Please write out exactly the lines that begin at the line containing "Task: Select 'Bildirimde" and run to the end of the records.
>>
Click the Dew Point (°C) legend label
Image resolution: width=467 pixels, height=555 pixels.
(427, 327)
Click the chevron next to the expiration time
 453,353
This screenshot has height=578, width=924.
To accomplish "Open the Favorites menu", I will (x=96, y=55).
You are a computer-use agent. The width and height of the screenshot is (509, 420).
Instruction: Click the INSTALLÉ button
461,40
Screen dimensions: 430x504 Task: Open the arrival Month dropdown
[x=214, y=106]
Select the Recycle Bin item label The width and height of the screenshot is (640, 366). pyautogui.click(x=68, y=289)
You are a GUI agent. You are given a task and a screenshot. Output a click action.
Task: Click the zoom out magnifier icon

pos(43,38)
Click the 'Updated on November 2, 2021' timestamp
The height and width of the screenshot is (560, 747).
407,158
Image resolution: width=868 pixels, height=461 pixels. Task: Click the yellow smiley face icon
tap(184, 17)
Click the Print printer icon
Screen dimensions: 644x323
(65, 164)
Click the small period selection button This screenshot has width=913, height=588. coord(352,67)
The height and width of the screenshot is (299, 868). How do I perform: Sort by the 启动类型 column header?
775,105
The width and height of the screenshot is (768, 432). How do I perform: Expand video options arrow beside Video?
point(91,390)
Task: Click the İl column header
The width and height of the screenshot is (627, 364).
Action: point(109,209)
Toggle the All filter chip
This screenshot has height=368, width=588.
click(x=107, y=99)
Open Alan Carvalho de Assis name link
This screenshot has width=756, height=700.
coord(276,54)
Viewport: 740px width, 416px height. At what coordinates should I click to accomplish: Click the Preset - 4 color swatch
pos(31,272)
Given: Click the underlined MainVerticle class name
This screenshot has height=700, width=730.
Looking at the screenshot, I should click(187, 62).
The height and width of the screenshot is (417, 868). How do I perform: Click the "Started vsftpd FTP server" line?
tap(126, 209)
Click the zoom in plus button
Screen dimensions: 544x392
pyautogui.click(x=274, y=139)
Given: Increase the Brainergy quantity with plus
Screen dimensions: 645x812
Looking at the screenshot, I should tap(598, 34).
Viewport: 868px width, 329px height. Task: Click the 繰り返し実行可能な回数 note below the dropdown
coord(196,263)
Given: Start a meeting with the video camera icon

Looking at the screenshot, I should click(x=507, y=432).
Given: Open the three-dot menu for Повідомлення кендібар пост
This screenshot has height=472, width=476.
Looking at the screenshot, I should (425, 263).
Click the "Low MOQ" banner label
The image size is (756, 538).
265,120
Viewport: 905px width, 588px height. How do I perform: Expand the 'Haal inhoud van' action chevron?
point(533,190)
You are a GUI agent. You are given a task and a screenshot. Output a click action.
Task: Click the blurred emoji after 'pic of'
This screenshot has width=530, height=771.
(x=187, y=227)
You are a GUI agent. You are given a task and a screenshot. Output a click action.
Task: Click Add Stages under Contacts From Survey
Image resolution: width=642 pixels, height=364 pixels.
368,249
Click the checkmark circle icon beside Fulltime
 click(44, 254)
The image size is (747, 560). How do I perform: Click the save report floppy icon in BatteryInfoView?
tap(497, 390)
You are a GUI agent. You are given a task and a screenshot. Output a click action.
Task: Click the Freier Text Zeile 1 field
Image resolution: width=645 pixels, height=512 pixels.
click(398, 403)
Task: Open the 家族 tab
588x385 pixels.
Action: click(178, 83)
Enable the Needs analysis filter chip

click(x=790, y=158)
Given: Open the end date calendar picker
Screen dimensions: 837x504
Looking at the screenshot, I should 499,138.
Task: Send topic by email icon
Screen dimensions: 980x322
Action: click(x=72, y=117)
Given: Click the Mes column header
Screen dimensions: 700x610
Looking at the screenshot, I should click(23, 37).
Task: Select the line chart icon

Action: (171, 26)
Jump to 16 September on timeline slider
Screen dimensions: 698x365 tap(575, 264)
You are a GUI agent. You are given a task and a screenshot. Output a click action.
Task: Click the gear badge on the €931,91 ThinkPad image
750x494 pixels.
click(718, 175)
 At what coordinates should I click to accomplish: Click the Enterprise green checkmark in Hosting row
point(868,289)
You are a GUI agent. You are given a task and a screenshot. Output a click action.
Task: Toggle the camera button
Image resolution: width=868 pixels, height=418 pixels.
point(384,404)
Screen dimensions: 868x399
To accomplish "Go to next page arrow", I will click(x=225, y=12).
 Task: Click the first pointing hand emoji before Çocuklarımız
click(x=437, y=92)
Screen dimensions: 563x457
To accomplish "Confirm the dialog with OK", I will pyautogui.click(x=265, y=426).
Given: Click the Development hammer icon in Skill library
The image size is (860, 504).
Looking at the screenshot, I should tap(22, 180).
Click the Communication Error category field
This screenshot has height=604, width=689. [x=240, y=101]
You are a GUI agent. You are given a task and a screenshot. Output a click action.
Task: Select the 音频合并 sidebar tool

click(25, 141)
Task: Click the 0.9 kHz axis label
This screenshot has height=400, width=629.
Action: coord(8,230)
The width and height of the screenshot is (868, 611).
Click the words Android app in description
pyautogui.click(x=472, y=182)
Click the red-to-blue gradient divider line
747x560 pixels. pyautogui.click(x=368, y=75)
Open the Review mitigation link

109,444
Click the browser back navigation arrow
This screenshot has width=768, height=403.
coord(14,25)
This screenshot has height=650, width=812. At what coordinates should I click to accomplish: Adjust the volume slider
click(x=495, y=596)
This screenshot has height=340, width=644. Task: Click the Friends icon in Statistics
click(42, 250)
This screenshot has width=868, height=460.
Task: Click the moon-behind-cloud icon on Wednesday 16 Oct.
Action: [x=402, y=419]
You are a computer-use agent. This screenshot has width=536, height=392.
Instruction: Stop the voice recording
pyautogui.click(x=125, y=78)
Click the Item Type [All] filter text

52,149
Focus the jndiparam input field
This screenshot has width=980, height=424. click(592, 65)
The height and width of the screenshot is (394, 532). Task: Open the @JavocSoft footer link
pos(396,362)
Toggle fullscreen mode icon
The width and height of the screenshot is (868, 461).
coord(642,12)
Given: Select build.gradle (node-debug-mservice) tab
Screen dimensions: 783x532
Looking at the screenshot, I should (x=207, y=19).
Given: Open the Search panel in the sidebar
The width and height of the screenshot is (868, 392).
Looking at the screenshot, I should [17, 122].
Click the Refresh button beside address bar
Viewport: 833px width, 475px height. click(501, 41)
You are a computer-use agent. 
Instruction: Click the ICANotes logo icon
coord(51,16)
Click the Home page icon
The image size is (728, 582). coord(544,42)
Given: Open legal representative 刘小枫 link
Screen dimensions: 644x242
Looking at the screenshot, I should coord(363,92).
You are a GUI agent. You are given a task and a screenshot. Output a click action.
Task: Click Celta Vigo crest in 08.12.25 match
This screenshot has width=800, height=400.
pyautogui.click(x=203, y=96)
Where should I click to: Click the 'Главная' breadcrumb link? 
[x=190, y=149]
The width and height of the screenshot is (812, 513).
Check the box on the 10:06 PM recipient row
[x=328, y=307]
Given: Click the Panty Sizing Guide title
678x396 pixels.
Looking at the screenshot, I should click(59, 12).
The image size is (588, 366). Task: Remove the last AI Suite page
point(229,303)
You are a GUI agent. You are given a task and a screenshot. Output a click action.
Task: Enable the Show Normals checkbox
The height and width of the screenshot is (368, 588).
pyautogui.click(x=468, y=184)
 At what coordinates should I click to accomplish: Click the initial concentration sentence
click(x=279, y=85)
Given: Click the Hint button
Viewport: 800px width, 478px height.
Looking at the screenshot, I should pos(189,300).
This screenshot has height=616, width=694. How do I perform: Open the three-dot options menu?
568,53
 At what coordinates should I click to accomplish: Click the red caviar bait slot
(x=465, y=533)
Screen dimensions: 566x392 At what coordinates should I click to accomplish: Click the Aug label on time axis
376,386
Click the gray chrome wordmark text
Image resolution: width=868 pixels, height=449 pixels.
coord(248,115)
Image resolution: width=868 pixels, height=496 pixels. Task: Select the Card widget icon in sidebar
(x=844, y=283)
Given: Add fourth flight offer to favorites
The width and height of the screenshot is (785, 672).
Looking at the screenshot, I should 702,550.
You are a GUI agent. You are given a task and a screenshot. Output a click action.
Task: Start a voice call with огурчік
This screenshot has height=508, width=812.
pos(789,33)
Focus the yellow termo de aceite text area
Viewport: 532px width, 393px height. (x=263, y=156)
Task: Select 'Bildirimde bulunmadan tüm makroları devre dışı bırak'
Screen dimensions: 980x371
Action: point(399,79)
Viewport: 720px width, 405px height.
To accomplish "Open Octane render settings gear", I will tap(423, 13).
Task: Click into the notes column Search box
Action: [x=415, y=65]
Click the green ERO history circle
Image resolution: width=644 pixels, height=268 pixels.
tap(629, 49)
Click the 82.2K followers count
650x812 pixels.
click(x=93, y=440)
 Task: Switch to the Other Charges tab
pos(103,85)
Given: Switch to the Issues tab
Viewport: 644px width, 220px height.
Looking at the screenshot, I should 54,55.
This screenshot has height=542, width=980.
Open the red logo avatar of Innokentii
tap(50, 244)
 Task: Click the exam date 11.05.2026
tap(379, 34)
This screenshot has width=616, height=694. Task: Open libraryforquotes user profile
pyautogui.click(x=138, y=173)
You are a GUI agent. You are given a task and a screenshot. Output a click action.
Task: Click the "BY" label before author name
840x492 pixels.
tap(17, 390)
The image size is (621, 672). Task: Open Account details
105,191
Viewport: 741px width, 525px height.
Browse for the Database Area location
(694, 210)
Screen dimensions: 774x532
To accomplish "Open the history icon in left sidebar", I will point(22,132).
<<
• [Your response]
Task: Select 'Bildirimde bulunmadan tüm makroları devre dışı bırak'
Screen dimensions: 980x371
Action: point(399,79)
Viewport: 720px width, 405px height.
To accomplish "Open Octane render settings gear", I will tap(423, 13).
Task: Click into the notes column Search box
Action: [x=415, y=65]
Click the green ERO history circle
Image resolution: width=644 pixels, height=268 pixels.
tap(629, 49)
Click the 82.2K followers count
650x812 pixels.
click(x=93, y=440)
 Task: Switch to the Other Charges tab
pos(103,85)
Given: Switch to the Issues tab
Viewport: 644px width, 220px height.
Looking at the screenshot, I should 54,55.
This screenshot has height=542, width=980.
Open the red logo avatar of Innokentii
tap(50, 244)
 Task: Click the exam date 11.05.2026
tap(379, 34)
This screenshot has width=616, height=694. Task: Open libraryforquotes user profile
pyautogui.click(x=138, y=173)
You are a GUI agent. You are given a task and a screenshot. Output a click action.
Task: Click the "BY" label before author name
840x492 pixels.
tap(17, 390)
The image size is (621, 672). Task: Open Account details
105,191
Viewport: 741px width, 525px height.
Browse for the Database Area location
(694, 210)
Screen dimensions: 774x532
To accomplish "Open the history icon in left sidebar", I will point(22,132).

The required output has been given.